Search the entries below for "Given: Select the". Give that line and all the lines after it again, exactly, through the last, without pictures.

Records contained in a dataset
--- --- ---

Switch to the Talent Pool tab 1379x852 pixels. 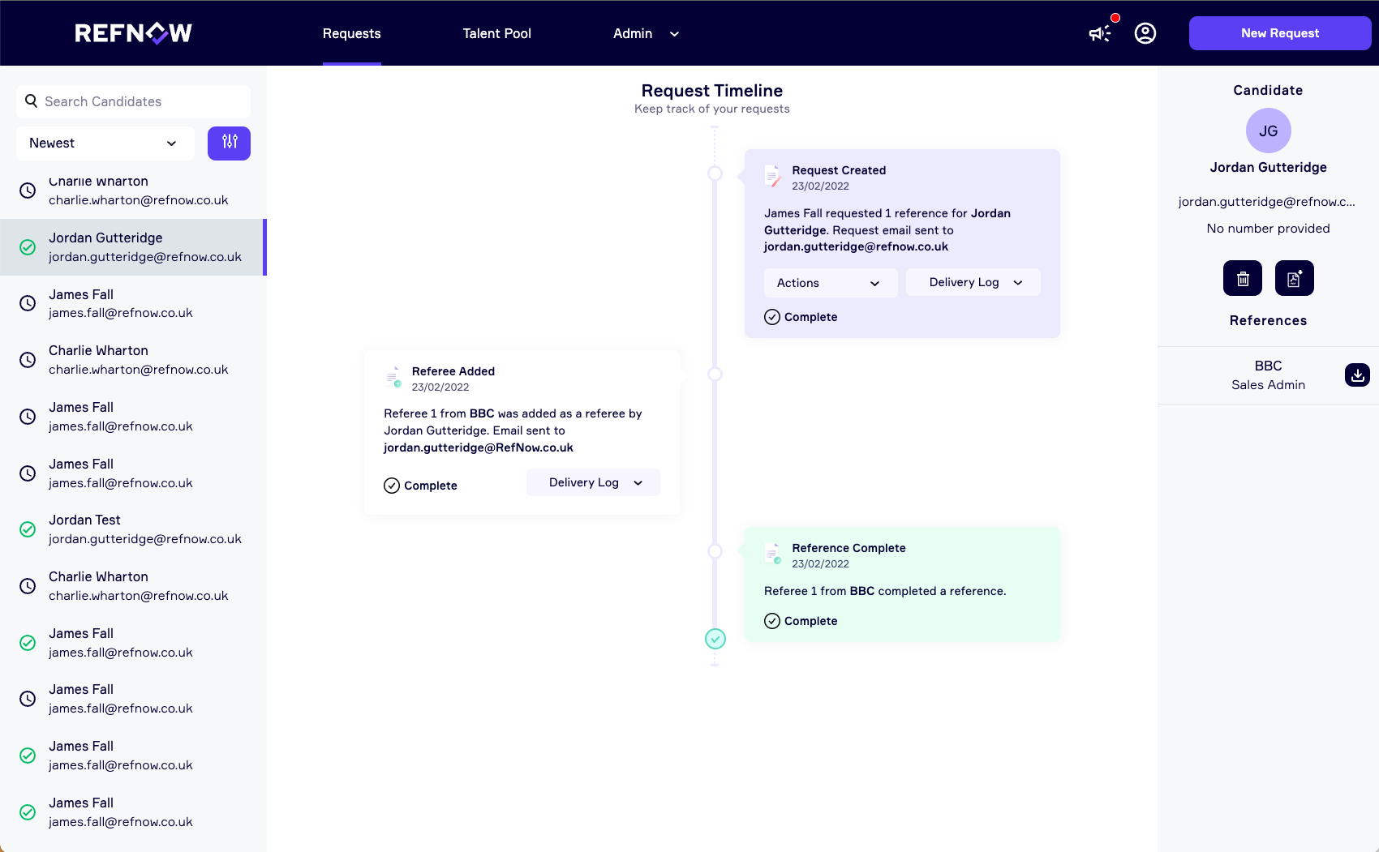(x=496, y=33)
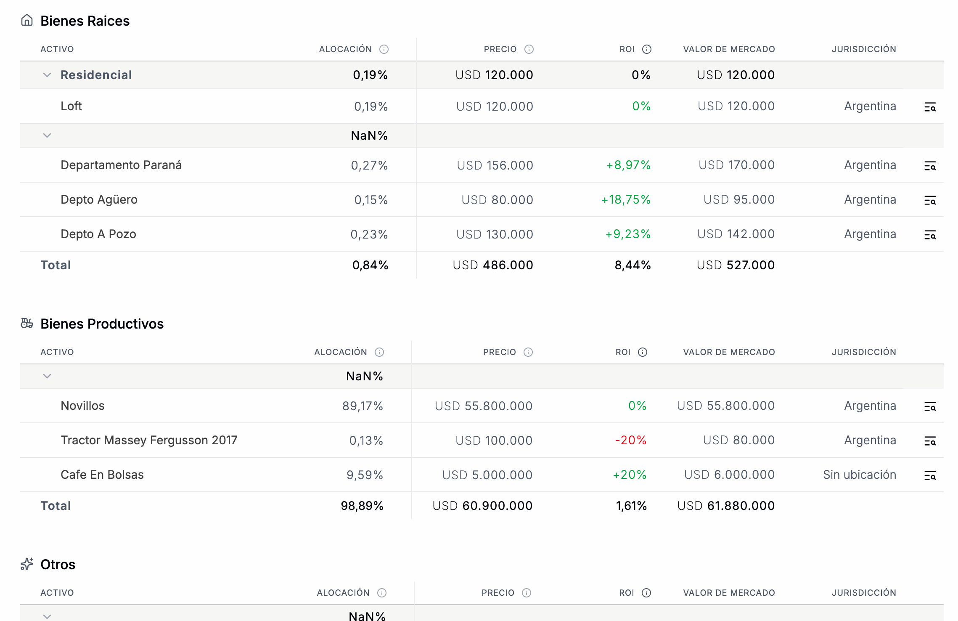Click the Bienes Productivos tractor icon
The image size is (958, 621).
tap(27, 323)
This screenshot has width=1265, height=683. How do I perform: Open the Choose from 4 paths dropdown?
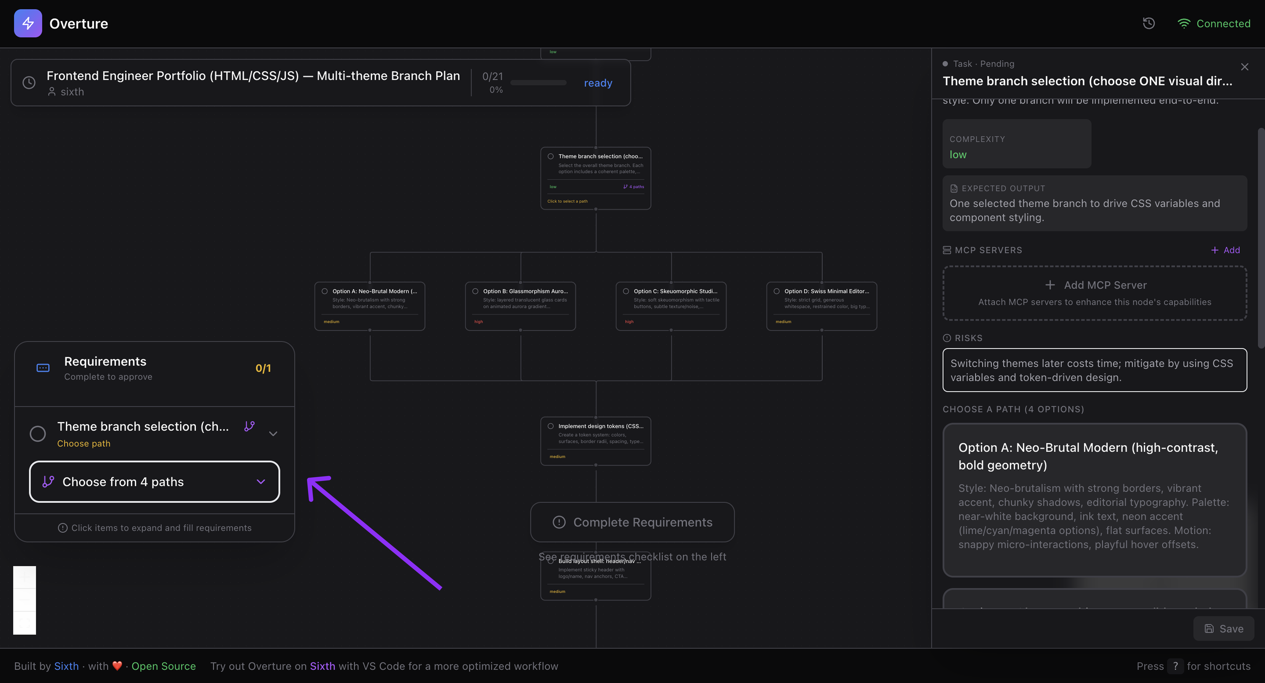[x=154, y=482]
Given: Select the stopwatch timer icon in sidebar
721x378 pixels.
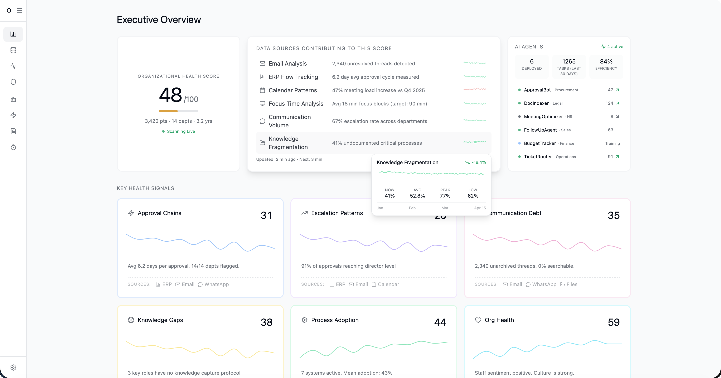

--- --- ---

[WRITTEN RESPONSE]
Given: Select the stopwatch timer icon in sidebar
721x378 pixels.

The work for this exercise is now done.